To-do item: Render every line of the entries below as a numbered list, omitting any blank lines.

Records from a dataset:
- - -

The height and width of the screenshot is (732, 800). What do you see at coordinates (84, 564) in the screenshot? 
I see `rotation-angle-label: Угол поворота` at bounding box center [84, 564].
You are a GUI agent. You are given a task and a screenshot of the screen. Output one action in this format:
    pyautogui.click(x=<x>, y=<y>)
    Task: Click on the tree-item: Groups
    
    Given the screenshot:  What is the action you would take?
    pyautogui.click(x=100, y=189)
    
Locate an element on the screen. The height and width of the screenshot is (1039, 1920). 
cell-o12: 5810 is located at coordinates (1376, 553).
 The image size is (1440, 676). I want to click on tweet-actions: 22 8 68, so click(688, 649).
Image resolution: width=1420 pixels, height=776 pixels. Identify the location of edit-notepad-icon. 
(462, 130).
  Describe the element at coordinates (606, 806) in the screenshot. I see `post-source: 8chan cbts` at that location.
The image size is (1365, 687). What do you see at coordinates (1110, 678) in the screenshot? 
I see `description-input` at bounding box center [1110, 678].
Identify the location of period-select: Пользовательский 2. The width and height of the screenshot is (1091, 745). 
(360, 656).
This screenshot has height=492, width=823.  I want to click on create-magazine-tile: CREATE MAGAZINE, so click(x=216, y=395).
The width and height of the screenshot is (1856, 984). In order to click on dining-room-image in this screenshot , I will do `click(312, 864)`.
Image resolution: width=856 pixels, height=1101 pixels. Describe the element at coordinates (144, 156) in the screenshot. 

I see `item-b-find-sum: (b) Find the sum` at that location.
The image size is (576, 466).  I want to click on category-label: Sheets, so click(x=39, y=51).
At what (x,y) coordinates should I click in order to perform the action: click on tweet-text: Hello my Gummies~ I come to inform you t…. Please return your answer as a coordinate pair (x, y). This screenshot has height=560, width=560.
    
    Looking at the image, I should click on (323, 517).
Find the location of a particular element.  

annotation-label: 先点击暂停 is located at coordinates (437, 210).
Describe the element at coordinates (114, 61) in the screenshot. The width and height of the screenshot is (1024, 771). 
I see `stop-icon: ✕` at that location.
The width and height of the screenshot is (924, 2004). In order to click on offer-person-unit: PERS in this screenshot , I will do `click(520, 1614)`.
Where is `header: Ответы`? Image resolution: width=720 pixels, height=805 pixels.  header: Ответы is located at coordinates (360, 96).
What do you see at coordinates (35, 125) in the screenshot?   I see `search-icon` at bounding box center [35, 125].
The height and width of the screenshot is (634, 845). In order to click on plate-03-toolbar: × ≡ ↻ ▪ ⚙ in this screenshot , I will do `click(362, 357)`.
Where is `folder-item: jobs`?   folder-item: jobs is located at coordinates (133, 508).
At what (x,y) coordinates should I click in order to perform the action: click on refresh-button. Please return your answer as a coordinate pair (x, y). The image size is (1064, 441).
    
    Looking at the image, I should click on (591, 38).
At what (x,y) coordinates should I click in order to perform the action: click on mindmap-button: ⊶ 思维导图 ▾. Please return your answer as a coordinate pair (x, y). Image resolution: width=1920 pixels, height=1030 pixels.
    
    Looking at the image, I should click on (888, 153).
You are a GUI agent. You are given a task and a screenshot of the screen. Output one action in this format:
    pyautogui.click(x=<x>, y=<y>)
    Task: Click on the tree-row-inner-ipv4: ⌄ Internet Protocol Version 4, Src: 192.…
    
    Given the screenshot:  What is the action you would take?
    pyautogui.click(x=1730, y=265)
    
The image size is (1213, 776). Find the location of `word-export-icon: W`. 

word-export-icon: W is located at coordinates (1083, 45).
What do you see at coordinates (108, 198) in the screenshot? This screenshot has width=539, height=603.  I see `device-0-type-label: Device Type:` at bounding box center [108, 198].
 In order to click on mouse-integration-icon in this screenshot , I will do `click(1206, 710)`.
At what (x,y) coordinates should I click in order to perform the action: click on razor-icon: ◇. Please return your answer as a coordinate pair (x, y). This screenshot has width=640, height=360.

- - -

Solution to this task:
1. The height and width of the screenshot is (732, 800). What do you see at coordinates (84, 564) in the screenshot? 
2. I see `rotation-angle-label: Угол поворота` at bounding box center [84, 564].
3. You are a GUI agent. You are given a task and a screenshot of the screen. Output one action in this format:
4.     pyautogui.click(x=<x>, y=<y>)
5.     Task: Click on the tree-item: Groups
6.     Given the screenshot:  What is the action you would take?
7.     pyautogui.click(x=100, y=189)
8. Locate an element on the screen. The height and width of the screenshot is (1039, 1920). 
9. cell-o12: 5810 is located at coordinates (1376, 553).
10.  The image size is (1440, 676). I want to click on tweet-actions: 22 8 68, so click(688, 649).
11. Image resolution: width=1420 pixels, height=776 pixels. Identify the location of edit-notepad-icon. 
12. (462, 130).
13.   Describe the element at coordinates (606, 806) in the screenshot. I see `post-source: 8chan cbts` at that location.
14. The image size is (1365, 687). What do you see at coordinates (1110, 678) in the screenshot? 
15. I see `description-input` at bounding box center [1110, 678].
16. Identify the location of period-select: Пользовательский 2. The width and height of the screenshot is (1091, 745). 
17. (360, 656).
18. This screenshot has height=492, width=823.  I want to click on create-magazine-tile: CREATE MAGAZINE, so click(x=216, y=395).
19. The width and height of the screenshot is (1856, 984). In order to click on dining-room-image in this screenshot , I will do `click(312, 864)`.
20. Image resolution: width=856 pixels, height=1101 pixels. Describe the element at coordinates (144, 156) in the screenshot. 
21. I see `item-b-find-sum: (b) Find the sum` at that location.
22. The image size is (576, 466).  I want to click on category-label: Sheets, so click(x=39, y=51).
23. At what (x,y) coordinates should I click in order to perform the action: click on tweet-text: Hello my Gummies~ I come to inform you t…. Please return your answer as a coordinate pair (x, y). This screenshot has height=560, width=560.
24.     Looking at the image, I should click on (323, 517).
25. Find the location of a particular element.  
26. annotation-label: 先点击暂停 is located at coordinates (437, 210).
27. Describe the element at coordinates (114, 61) in the screenshot. The width and height of the screenshot is (1024, 771). 
28. I see `stop-icon: ✕` at that location.
29. The width and height of the screenshot is (924, 2004). In order to click on offer-person-unit: PERS in this screenshot , I will do `click(520, 1614)`.
30. Where is `header: Ответы`? Image resolution: width=720 pixels, height=805 pixels.  header: Ответы is located at coordinates (360, 96).
31. What do you see at coordinates (35, 125) in the screenshot?   I see `search-icon` at bounding box center [35, 125].
32. The height and width of the screenshot is (634, 845). In order to click on plate-03-toolbar: × ≡ ↻ ▪ ⚙ in this screenshot , I will do `click(362, 357)`.
33. Where is `folder-item: jobs`?   folder-item: jobs is located at coordinates (133, 508).
34. At what (x,y) coordinates should I click in order to perform the action: click on refresh-button. Please return your answer as a coordinate pair (x, y). The image size is (1064, 441).
35.     Looking at the image, I should click on (591, 38).
36. At what (x,y) coordinates should I click in order to perform the action: click on mindmap-button: ⊶ 思维导图 ▾. Please return your answer as a coordinate pair (x, y). Image resolution: width=1920 pixels, height=1030 pixels.
37.     Looking at the image, I should click on (888, 153).
38. You are a GUI agent. You are given a task and a screenshot of the screen. Output one action in this format:
39.     pyautogui.click(x=<x>, y=<y>)
40.     Task: Click on the tree-row-inner-ipv4: ⌄ Internet Protocol Version 4, Src: 192.…
41.     Given the screenshot:  What is the action you would take?
42.     pyautogui.click(x=1730, y=265)
43. The image size is (1213, 776). Find the location of `word-export-icon: W`. 
44. word-export-icon: W is located at coordinates (1083, 45).
45. What do you see at coordinates (108, 198) in the screenshot? This screenshot has width=539, height=603.  I see `device-0-type-label: Device Type:` at bounding box center [108, 198].
46.  In order to click on mouse-integration-icon in this screenshot , I will do `click(1206, 710)`.
47. At what (x,y) coordinates should I click in order to perform the action: click on razor-icon: ◇. Please return your answer as a coordinate pair (x, y). This screenshot has width=640, height=360.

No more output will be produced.